Через две недели Николай с молодой женой вернулись к месту службы. Им предоставили комнату в общежитии, светлую и просторную, которую Маша преобразила за три дня, здесь стало по-домашнему уютно. Очень быстро она познакомилась с другими женами, всегда находила себе дело и скучала только тогда, когда полеты у Николая «затягивались». Угнетало обоих отсутствие детей. У Ильи родился сын в 1956 году, а вот Маше сообщили, что она детей иметь, скорее всего, не сможет. Весной 1960, получив телеграмму от Ильи о рождении дочери, Маша вообще впала в депрессию, и тогда было принято решение усыновить ребенка, но сделать это надо было так, чтобы меньше людей знало об этом. О передислокации в европейскую часть страны шли разговоры, но им нужен был «индивидуальный» отъезд и не такой длинный. Видя страдание жены, играющей с соседскими детьми, Николай решился. Он вспомнил о письме, полученном в канун Нового 1960 года, точнее открытке, вложенной в конверт, отправленной из Киева – «Кольша! Поздравляю тебя и твою жену с Новым голом! Успехов тебе в службе и ясной хорошей Погоды на взлете. Будь счастлив. Егор». Николай тогда раз пять перечитал эту «шифровку». Ни кто его не называл так никогда. «Стоп! Отец!» – вспомнил он. Так называл его отец в далеком детстве. – «Почему погоды с большой буквы, такого выражения нет у летчиков?» До него дошло! Писал отец, а хорошая погода – это начальник штаба Погодин. «Конспиратор!». Это было год назад. «Пойду к Погодину» – решил он.

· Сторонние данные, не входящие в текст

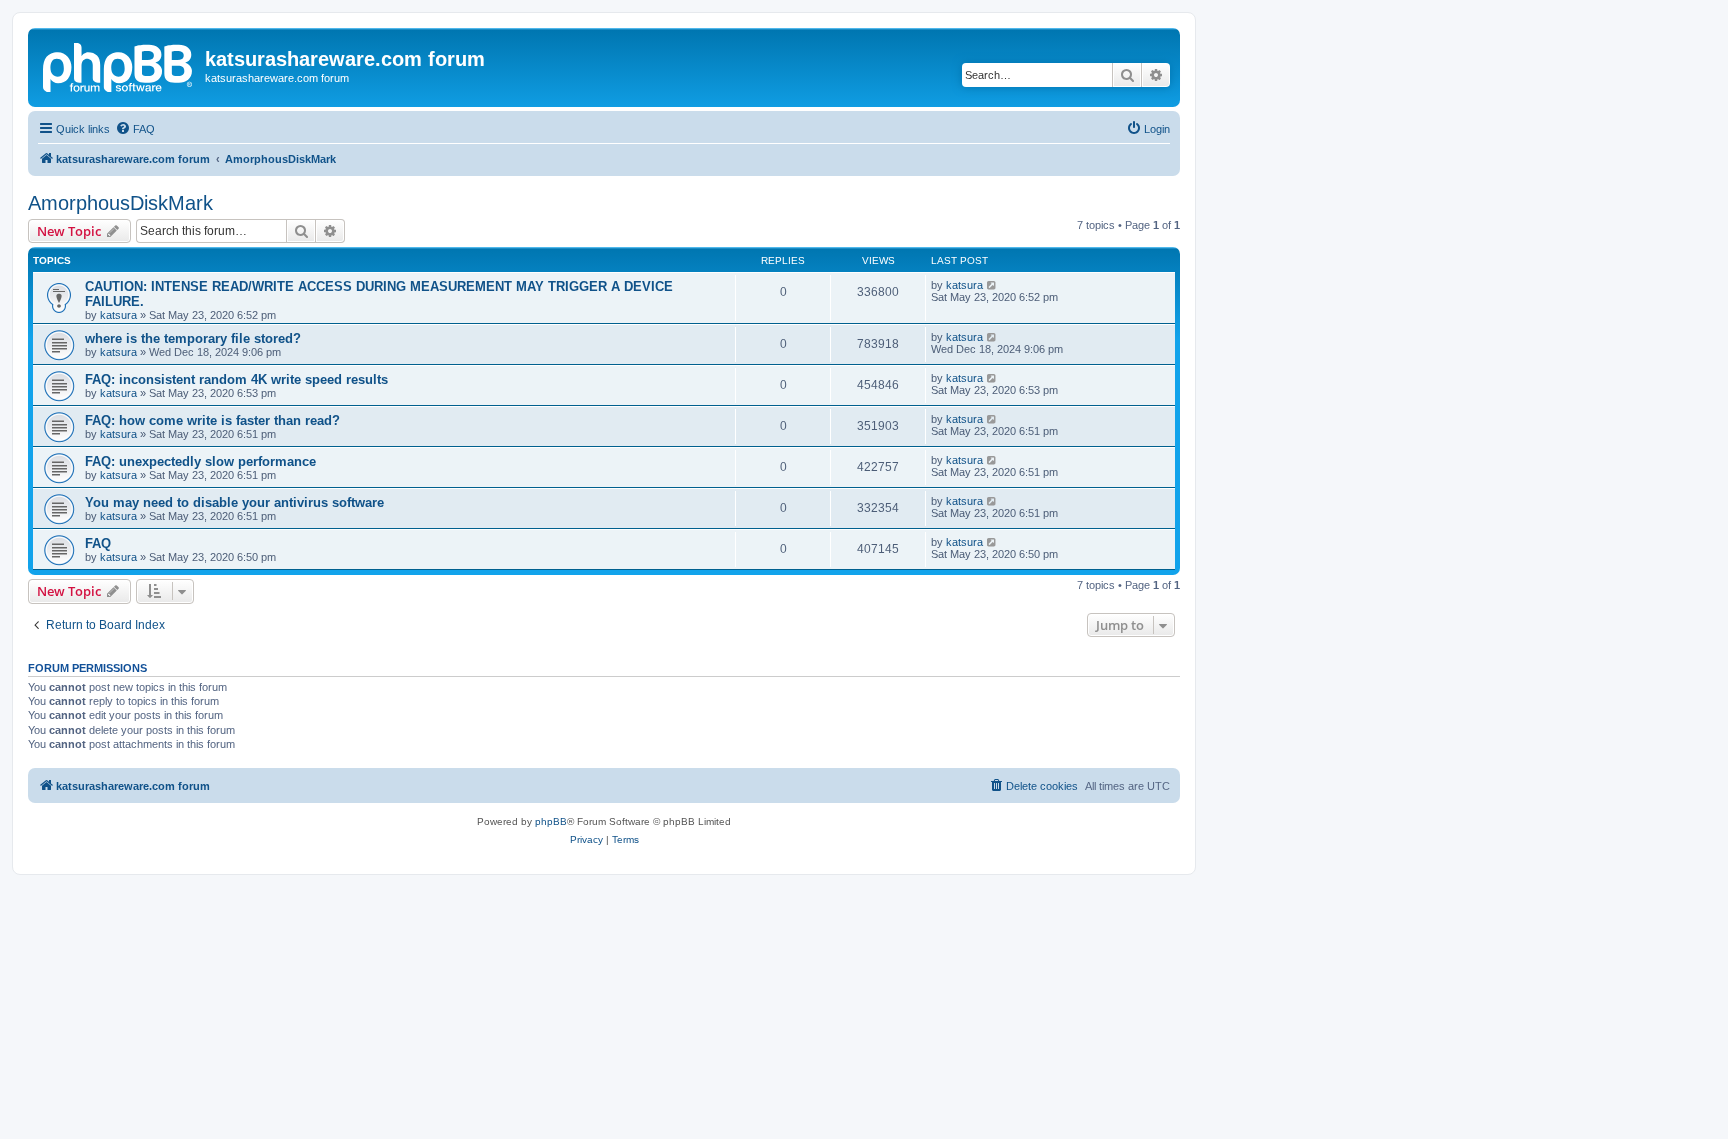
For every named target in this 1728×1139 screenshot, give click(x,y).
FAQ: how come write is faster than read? (212, 420)
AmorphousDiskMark (120, 203)
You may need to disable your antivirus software (234, 502)
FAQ (98, 543)
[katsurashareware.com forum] (119, 65)
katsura (118, 315)
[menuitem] (135, 129)
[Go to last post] (992, 285)
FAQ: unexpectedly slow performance (200, 461)
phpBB (551, 821)
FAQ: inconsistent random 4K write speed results (236, 379)
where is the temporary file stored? (193, 338)
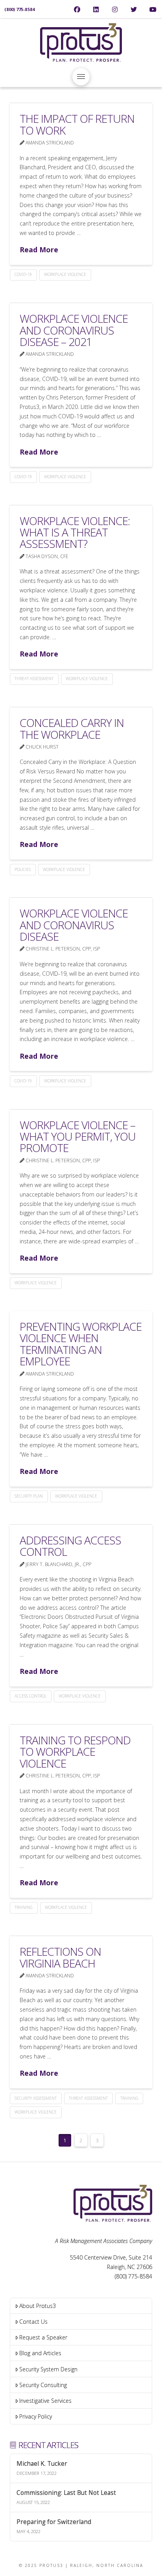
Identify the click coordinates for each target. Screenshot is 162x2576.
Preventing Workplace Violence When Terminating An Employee (81, 1343)
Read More (39, 249)
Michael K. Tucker (42, 2464)
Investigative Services (45, 2400)
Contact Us (33, 2321)
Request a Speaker (43, 2337)
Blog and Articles (40, 2353)
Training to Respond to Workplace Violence (75, 1752)
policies (23, 869)
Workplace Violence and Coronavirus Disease (74, 925)
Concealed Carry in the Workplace (72, 728)
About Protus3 (37, 2306)
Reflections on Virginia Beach (60, 1957)
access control (30, 1696)
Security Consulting (43, 2385)
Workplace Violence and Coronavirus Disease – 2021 (74, 330)
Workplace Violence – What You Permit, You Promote (78, 1136)
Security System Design (48, 2369)
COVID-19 (23, 274)
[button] (81, 76)
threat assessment (34, 678)
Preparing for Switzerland (54, 2522)
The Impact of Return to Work (77, 124)
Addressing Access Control (70, 1546)
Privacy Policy (35, 2416)
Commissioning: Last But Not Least (66, 2493)
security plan (29, 1496)
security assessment (36, 2098)
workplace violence (65, 274)
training (24, 1907)
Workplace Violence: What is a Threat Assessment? (75, 532)
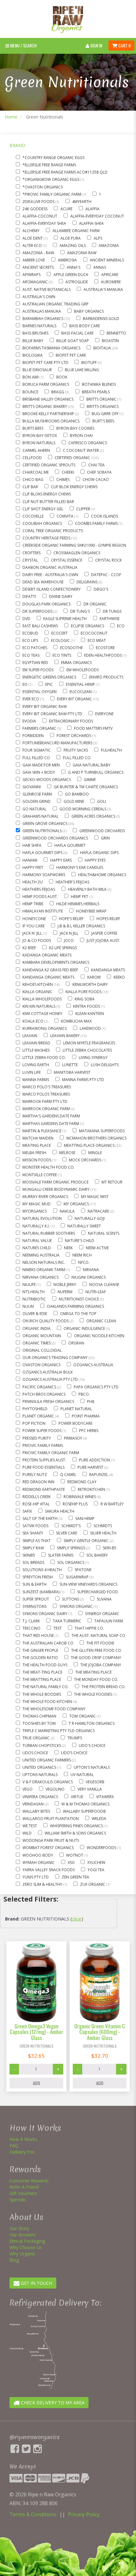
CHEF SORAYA (99, 472)
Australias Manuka (41, 311)
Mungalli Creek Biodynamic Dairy (56, 1189)
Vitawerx (105, 1796)
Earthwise (110, 618)
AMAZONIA (109, 245)
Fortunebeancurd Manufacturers (57, 743)
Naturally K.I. (36, 1226)
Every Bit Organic (75, 699)
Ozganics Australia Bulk (47, 1372)
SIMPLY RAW (33, 1548)
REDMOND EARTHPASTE (43, 1489)
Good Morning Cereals (83, 809)
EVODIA (29, 721)
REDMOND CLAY (81, 1482)
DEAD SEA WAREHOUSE (43, 582)
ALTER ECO (32, 245)
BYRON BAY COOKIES (75, 428)
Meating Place (36, 1145)
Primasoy (73, 1438)
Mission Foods (37, 1160)
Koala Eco (33, 1021)
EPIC (49, 684)
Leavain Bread (36, 1043)
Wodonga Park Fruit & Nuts (50, 1840)
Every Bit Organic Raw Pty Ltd (52, 713)
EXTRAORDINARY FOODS (71, 721)
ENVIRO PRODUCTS (106, 677)
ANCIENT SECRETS (38, 267)
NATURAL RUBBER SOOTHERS (48, 1233)
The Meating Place (93, 1672)
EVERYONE (104, 713)
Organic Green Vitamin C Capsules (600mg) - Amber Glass (99, 2032)
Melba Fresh (34, 1152)
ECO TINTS (62, 655)
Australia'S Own (38, 296)
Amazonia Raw (81, 252)
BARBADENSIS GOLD (101, 318)
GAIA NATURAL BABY (91, 765)
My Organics (77, 1204)
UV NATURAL (82, 1774)
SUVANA (104, 1599)
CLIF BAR (30, 486)
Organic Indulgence (85, 1328)
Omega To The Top (78, 1313)
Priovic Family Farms (42, 1445)
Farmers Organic (39, 728)
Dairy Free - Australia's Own (50, 574)
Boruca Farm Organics (45, 384)
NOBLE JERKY (64, 1284)
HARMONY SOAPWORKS (43, 874)
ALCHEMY (31, 230)
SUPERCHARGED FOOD (97, 1592)
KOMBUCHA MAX (76, 1021)
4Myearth (81, 201)
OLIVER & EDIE (34, 1313)
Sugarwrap (78, 1577)
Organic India (36, 1328)
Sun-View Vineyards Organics (88, 1584)
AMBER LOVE (33, 260)
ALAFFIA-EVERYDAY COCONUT (97, 216)
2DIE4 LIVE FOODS (38, 201)
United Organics (39, 1767)
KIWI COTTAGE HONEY (42, 1013)
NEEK (68, 1248)
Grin (105, 838)
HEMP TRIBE (32, 904)
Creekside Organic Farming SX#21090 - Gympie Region (74, 545)
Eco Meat (97, 640)
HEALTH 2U (32, 882)
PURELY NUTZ (34, 1474)
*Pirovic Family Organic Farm (52, 194)
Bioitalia (102, 348)
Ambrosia (67, 260)
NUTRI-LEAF (95, 1291)
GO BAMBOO (77, 794)
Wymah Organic (38, 1862)
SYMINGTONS (34, 1606)
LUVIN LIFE (31, 1072)
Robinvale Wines (80, 1496)
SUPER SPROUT (35, 1599)
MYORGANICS (34, 1211)
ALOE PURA (70, 238)
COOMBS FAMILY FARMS (97, 523)
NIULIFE (29, 1284)
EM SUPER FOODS (37, 670)
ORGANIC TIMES (37, 1343)
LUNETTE (70, 1064)
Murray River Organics (45, 1196)
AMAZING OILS (72, 245)
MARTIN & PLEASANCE (42, 1131)
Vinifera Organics (40, 1796)
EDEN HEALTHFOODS (103, 655)
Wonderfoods (102, 1847)
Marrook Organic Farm (46, 1108)
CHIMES (63, 479)
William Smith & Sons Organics (75, 1833)
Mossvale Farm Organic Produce (55, 1182)
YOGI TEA (96, 1869)
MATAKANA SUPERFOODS (102, 1131)
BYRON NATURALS (38, 443)
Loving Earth (35, 1064)
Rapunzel (99, 1474)
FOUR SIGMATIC (36, 750)
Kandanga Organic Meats (48, 977)
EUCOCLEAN (81, 691)
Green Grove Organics (45, 823)
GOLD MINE (74, 801)
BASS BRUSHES (35, 333)
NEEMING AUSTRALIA (40, 1255)
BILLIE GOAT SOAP (72, 340)
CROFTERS (31, 553)
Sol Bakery (97, 1555)
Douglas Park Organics (46, 604)
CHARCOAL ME (35, 472)
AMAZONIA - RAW (38, 252)
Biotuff (89, 362)
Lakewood (91, 1028)
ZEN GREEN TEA (75, 1877)
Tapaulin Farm (108, 1621)
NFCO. (84, 1262)
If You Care (33, 926)
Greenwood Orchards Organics (55, 838)
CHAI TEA (96, 465)
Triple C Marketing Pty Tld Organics (58, 1730)
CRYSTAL (30, 560)
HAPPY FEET (32, 867)
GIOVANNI (31, 787)
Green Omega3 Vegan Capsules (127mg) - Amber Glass (36, 2032)
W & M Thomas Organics (85, 1804)
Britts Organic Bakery (45, 406)
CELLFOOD (32, 457)
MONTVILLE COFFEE (40, 1174)
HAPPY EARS (61, 860)
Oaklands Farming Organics (75, 1306)
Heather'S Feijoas (72, 882)
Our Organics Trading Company (55, 1357)
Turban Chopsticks (42, 1745)
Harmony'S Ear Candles (79, 867)
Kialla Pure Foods (83, 991)
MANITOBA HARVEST (72, 1072)
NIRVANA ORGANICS (40, 1277)
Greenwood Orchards (102, 830)
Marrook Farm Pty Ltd (44, 1101)
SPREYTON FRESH (37, 1577)
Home (11, 117)
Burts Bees (32, 428)
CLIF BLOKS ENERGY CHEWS (46, 494)
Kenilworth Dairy (90, 984)
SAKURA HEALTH (59, 1511)
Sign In (95, 45)
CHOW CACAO (96, 479)
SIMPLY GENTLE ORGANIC (86, 1540)
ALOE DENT (33, 238)
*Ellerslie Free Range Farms (49, 165)
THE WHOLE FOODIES (93, 1694)
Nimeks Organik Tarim (44, 1269)
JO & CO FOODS (36, 940)
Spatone (83, 1569)
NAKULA (67, 1211)
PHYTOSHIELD (34, 1408)
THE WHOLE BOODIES (41, 1694)
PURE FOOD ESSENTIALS (43, 1467)
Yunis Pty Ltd (35, 1877)
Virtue (77, 1796)
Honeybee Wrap (91, 911)
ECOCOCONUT (94, 633)
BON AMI (31, 377)
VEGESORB (95, 1782)
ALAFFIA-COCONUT (39, 216)
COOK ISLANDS (104, 516)
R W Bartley (112, 1504)
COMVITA (65, 516)
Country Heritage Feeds (46, 538)
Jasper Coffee (104, 933)
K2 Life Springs (63, 947)
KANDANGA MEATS (108, 970)
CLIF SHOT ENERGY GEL (42, 509)
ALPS (98, 238)
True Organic (36, 1738)
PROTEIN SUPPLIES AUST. (44, 1460)
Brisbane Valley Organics (47, 399)
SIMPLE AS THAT (36, 1540)
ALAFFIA (92, 209)
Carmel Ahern (36, 450)
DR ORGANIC (95, 604)
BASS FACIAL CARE (77, 333)
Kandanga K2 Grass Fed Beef (50, 970)
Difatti (29, 596)
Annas (99, 267)
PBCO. (84, 1394)
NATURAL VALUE (37, 1240)
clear (77, 1919)
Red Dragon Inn (38, 1482)
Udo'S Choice (92, 1745)
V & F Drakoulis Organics (47, 1782)
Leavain (29, 1035)
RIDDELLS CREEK (36, 1496)
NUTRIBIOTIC (34, 1299)
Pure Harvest (90, 1467)
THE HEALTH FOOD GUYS (44, 1665)
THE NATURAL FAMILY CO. (45, 1686)
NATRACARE (99, 1211)
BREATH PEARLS (96, 392)
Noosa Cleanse (104, 1284)
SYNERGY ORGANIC (102, 1613)
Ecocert (59, 633)
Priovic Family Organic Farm (50, 1452)
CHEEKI (68, 472)
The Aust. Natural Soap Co (98, 1635)
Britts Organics (103, 406)
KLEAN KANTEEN (89, 1013)
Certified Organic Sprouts (48, 465)
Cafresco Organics (87, 443)
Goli (101, 801)
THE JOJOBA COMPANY (100, 1665)
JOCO (69, 940)
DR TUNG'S (80, 611)
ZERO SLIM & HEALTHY (42, 1884)
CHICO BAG (32, 479)
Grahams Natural (40, 816)
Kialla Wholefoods (42, 999)
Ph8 (90, 1401)
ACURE (66, 209)
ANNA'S (73, 267)
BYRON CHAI (81, 435)
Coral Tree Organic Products (52, 530)
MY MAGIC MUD (36, 1204)
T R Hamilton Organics (91, 1723)
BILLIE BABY (32, 340)
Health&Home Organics (102, 874)
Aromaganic (35, 282)
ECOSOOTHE (71, 647)
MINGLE (95, 1152)
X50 (71, 1862)
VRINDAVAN (33, 1804)
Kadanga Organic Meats (46, 955)
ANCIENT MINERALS (107, 260)
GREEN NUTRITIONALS (42, 830)
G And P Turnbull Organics (95, 772)
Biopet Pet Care (71, 355)
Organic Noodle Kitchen (99, 1335)
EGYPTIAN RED (35, 662)
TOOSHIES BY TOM (39, 1723)
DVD (26, 618)
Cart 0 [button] (124, 45)
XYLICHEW (96, 1862)
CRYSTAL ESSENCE (66, 560)
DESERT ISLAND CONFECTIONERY (51, 589)
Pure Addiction (95, 1460)
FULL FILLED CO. (77, 757)
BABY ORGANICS (89, 311)
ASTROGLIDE (76, 282)
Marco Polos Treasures (46, 1094)
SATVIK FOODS (35, 1525)
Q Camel (68, 1474)
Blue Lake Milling (82, 369)
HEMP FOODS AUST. (40, 896)
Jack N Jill (69, 933)
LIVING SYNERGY (93, 1057)
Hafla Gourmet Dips (42, 852)
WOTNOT (75, 1855)
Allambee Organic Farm (76, 230)
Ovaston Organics (41, 1365)
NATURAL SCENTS (103, 1233)
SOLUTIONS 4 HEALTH (42, 1569)
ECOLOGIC (61, 640)
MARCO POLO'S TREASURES (46, 1087)
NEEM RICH (82, 1255)
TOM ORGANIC (83, 1716)
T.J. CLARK (31, 1621)
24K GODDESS (34, 209)
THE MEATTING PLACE (41, 1679)
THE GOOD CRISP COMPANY (96, 1657)
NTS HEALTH (33, 1291)
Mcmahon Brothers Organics (96, 1138)
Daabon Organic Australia (49, 567)
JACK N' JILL (32, 933)
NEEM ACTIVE (97, 1248)
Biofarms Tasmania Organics (51, 348)
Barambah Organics (43, 318)
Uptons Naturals (40, 1774)
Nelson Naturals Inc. (43, 1262)
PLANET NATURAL (76, 1408)
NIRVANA (91, 1269)
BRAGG (58, 392)
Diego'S (101, 589)
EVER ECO (31, 699)
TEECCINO (31, 1628)
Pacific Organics (39, 1387)
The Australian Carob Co (47, 1643)
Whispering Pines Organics (77, 1826)
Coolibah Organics (42, 523)
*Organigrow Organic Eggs (51, 179)
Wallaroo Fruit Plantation (50, 1818)
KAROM (94, 977)
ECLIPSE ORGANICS (87, 626)
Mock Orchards (85, 1160)
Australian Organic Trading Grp (55, 304)
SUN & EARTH (34, 1584)
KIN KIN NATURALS (39, 1006)
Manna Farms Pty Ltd (83, 1079)
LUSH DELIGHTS (105, 1064)
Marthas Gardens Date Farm (51, 1123)
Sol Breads (33, 1562)
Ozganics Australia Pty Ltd (50, 1379)
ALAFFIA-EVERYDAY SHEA (44, 223)
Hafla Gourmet (69, 845)
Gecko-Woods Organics (46, 779)
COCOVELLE (33, 516)
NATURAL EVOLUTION (42, 1218)
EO (25, 684)
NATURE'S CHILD (79, 1240)
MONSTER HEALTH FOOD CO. (48, 1167)
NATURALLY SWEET (84, 1226)
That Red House (38, 1635)
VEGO (27, 1789)
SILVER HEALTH (103, 1533)
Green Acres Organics (93, 816)
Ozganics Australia (93, 1365)
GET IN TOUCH (36, 2283)
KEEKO (119, 977)
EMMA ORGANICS (76, 662)
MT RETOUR (112, 1182)
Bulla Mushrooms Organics (50, 421)
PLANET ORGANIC (38, 1416)
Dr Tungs (112, 611)
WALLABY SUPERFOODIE (84, 1811)
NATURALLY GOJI (90, 1218)
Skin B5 (109, 1548)
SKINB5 (28, 1555)
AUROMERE (111, 282)
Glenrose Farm (37, 794)
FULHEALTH (111, 750)
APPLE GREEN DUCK (70, 274)
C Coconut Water (81, 450)
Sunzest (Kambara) (41, 1592)
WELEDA (99, 1818)
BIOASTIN (110, 340)
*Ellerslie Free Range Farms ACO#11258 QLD (65, 172)
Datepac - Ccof (106, 574)
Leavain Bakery (65, 1035)
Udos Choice (35, 1752)
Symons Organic (76, 1606)
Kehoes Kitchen (38, 984)
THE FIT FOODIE (100, 1643)
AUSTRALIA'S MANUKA (103, 289)
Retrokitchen (92, 1489)
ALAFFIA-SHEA (91, 223)
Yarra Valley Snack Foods (48, 1869)
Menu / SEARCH (23, 45)
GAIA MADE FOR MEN (41, 765)
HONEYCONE (34, 918)
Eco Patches (34, 647)
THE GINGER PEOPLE (40, 1650)
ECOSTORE (105, 647)
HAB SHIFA (31, 845)
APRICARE (109, 274)
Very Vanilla (89, 1789)
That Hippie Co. (89, 1628)
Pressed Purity (36, 1438)
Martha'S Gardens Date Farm (51, 1116)
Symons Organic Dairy (45, 1613)
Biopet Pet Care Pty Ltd (45, 362)
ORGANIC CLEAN (101, 1321)
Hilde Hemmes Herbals (77, 904)
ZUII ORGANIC (93, 1884)
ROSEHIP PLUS (75, 1504)
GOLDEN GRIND (36, 801)
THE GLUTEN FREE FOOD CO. (96, 1650)
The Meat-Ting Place (42, 1672)
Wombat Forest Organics (48, 1847)
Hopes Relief (108, 918)
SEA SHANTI (32, 1533)
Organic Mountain (41, 1335)
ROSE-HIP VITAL (36, 1504)
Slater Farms (60, 1555)
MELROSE (67, 1152)
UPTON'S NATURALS (92, 1767)
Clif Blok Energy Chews (74, 486)
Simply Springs (71, 1548)
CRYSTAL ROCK (108, 560)
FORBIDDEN (33, 735)
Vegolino (55, 1789)
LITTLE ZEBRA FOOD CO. (44, 1057)
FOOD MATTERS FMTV (93, 728)
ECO (121, 626)
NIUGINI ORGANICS (88, 1277)
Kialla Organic (37, 991)
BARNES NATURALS (39, 326)
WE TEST (29, 1826)
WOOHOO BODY (37, 1855)
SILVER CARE (66, 1533)
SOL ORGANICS (71, 1562)
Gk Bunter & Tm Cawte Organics (86, 787)
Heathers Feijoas (38, 889)
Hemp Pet (80, 896)
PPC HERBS (88, 1430)
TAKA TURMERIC (67, 1621)
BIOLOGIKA (32, 355)
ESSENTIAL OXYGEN (39, 691)
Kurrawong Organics (44, 1028)
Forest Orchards (74, 735)
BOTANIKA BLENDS (99, 384)
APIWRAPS (31, 274)
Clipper (83, 509)
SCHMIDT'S (71, 1525)
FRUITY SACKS (76, 750)
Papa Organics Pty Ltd (96, 1387)
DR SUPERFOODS (37, 611)
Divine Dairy (60, 596)
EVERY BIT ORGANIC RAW (44, 706)
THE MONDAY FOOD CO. (96, 1679)
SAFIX (27, 1511)
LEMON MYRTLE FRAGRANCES (89, 1043)
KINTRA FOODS (87, 1006)
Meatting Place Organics (89, 1145)
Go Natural (34, 809)
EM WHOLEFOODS (82, 670)
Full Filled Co (36, 757)
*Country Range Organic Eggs (53, 157)
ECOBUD (30, 633)
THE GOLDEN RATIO (40, 1657)
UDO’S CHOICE (74, 1752)
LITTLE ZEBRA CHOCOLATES (87, 1050)
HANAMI (29, 860)
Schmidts (103, 1525)
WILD (27, 1833)
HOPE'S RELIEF (71, 918)
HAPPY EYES (95, 860)
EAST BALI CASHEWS (40, 626)
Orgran (76, 1343)
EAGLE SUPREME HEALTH (65, 618)
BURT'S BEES (103, 421)
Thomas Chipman (39, 1716)
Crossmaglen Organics (76, 553)
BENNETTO (116, 333)
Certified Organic (73, 457)
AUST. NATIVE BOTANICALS (46, 289)
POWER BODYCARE (75, 1423)
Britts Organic (101, 399)
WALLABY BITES (36, 1811)
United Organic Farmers (47, 1760)
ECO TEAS (31, 655)
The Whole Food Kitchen (47, 1701)
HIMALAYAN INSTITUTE (42, 911)
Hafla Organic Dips (99, 852)
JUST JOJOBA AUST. (103, 940)
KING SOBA (85, 999)
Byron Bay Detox (39, 435)
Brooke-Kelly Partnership (48, 413)
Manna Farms (35, 1079)
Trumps (74, 1738)
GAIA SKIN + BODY (38, 772)
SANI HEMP (85, 1518)
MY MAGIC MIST (94, 1196)
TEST (57, 1628)
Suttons (71, 1599)
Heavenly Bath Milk (88, 889)
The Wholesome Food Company (53, 1709)
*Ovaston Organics (42, 187)
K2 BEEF (29, 947)
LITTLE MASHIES (36, 1050)
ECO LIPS (30, 640)
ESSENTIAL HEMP (81, 684)
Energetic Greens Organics (49, 677)
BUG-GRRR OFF (106, 413)
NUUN (28, 1306)
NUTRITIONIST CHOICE (79, 1299)
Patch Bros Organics (43, 1394)
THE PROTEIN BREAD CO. (104, 1686)
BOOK (61, 377)
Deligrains (87, 582)
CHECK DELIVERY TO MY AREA (52, 2403)
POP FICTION (34, 1423)
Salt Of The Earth (40, 1518)
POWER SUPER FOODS (42, 1430)
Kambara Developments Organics (55, 962)
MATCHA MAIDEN (37, 1138)
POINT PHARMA (86, 1416)
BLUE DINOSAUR (37, 369)
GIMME (90, 779)
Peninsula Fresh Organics (48, 1401)
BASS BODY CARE (84, 326)
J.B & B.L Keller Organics (81, 926)
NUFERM (65, 1291)
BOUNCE (30, 392)
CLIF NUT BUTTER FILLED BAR (48, 501)
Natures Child (36, 1248)
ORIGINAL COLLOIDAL (42, 1350)
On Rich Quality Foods (46, 1321)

Уже через несколько дней он был в штабе. Погодин как будто ждал его.

– Проблемы? – задал вопрос Погодин.

– Да. – Николай изложил суть проблемы и свою просьбу.

– Первая не проблема, а радость, новая жизнь. Документы собрали?

– Пока нет. – Николай смутился.

Погодин лишь на минуту задумался, потирая виски, и продолжил.

– Если Забайкалье устраивает, пиши рапорт по форме прямо сейчас, остальное беру на себя. Соберете документы на усыновление, передадите по инстанции, зайди, я позвоню в исполком, чтобы не затягивали. Жене лучше переехать в Хабаровск, пусть до отъезда живет здесь. Гарантировать сроки я не могу, многое от меня не зависит, а возвращаться с ребенком в часть вам нельзя.